15 de agosto de 2018
Resaca. Abatimiento. Calor. La casa quema como un horno. Las ventas no repitan. El sofoco asfixia. He pasado toda la noche viendo películas lentas y bebiendo. A veces necesito envenenarme de alcohol, imágenes y de palabras. Después vomito babas de ideas que me destruyen antes de renacer.
Tengo la piel húmeda. Me duelen los pies y las articulaciones pero aún así me siento a la mesa y escribo:
“Emilio empujó al hombre. Estaba cansado de idiotas con teléfonos móviles que se acercaban al borde del terraplén para hacerse retratos arriesgados en posturas y actitudes absurdas. Así que le ayudo a morir. Por qué no -se dijo- yo solo soy un viejo chocho, nadie me juzgará por lo que he hecho.
Se deslizó lentamente y dejó al hombre cayendo por la ladera con su palo alargador, su mochila y esa cara de sorpresa que se les queda a aveces a los muertos.

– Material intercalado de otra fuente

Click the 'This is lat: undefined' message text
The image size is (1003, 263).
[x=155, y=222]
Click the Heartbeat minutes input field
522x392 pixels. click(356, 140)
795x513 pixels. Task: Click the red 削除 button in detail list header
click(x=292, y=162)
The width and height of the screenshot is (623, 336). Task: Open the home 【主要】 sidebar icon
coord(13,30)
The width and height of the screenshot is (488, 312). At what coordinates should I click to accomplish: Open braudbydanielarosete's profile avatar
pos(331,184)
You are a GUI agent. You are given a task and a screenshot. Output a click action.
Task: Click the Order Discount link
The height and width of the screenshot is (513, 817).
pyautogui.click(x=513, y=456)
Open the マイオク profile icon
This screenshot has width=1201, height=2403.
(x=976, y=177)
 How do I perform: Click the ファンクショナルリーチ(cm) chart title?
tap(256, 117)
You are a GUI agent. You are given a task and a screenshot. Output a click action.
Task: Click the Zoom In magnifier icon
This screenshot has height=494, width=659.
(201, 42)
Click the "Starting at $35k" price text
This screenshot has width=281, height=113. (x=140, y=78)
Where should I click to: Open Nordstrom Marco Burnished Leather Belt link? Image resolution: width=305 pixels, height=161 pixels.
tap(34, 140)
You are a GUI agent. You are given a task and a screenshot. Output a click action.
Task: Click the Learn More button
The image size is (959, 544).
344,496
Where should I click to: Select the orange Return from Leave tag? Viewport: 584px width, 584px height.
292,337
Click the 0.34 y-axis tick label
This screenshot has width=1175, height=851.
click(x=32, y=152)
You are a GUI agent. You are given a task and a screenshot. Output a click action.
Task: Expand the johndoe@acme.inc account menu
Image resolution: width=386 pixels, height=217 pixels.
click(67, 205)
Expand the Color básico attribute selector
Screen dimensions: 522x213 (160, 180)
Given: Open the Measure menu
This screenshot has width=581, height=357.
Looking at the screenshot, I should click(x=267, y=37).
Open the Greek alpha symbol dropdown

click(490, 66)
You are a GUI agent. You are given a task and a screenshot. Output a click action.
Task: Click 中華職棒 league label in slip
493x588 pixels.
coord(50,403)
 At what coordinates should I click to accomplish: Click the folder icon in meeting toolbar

Cuando ya había atravesado más de la mitad del viaducto escuchó la primera voz de alarma y sonrió consciente de que ya sería demasiado tarde para el turista accidentado.
Había sido la primera vez que había hecho algo así, pero supo inmediatamente que no sería la última y, esa certeza, le hizo rejuvenecer”.
Si. Todos querríamos alguna vez ser este Emilio.